Some Things You May Not Know About Substance Abuse, part 2

Once addiction has got a good hold on you, it doesn’t stop there; it looks for others it can infect with madness. In you, it has established a home base from which it can make forays into others, as if its whole purpose is to spread evil, corruption, and despair.
Addiction is not satisfied with just screwing you up. It wants to cause disrespect for law, populate prisons, murder thousands, destroy neighborhoods, corrupt nations, and fund terrorists. It also wants to drive your wife, husband, partner, father, mother, sister, and brother crazy. It especially wants to get to your children because then it can get started on a whole new generation.

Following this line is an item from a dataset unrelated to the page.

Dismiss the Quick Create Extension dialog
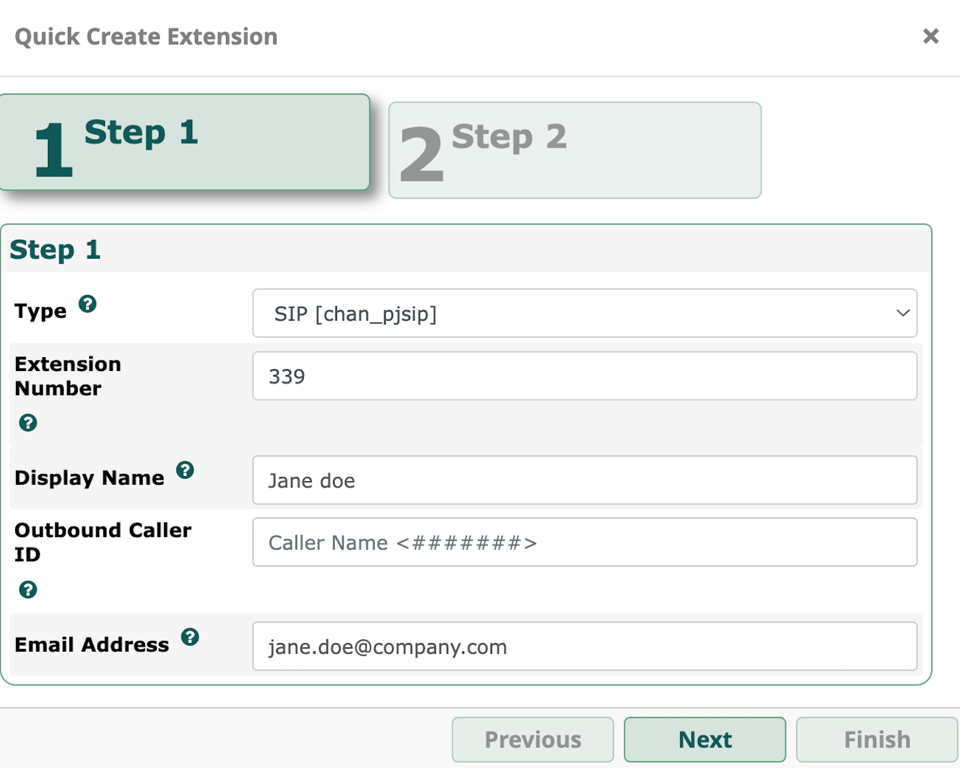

Addiction can be so tricky that, as it spreads, it changes form. It’s a shapeshifter. The particular addiction you’re prone to: alcoholism, drug use, gambling, sex, eating, rage, whatever; once it leaves you, lights on another and infects them in a manner peculiar to them. Everyone has their thing, the particular way the wheels come off. Some get attached to substances or behaviors as you did. Others fall prey to depression, anxiety, and psychosis. Most simply loose themselves. They get so wrapped up in dealing with your shit, that they forget their own. They fail to take care of themselves because they’re trying to save you from addiction. When they fail to take care of themselves, things simply break down in the same way your car will break down if you never changed the oil. If you have people in your life who still love you despite what the addiction has done, you’re lucky. Do them a favor by battling the addiction before it gets to them. Warn them that trouble is coming and band together for your mutual defense.
If you’ve gotten treatment for addiction, gone to rehab, seen a counselor, attended AA, been on Suboxone, or whatever, you have probably gotten ten times more help than the people who deal with you. As inaccessible as treatment is, it’s worse for your loved ones, yet they are subject to the same madness you are.
If you have benefited from treatment and are far down the road of an authentic recovery, you may well be ahead of them. Some of the most psychologically sophisticated, insightful, and mature people I know are in recovery from addiction. Addiction takes you to a dark place where you confront your demons. You may think you have defeated those demons, but they have only migrated over to your partner, who is now more vulnerable, from which they can take another shot at you.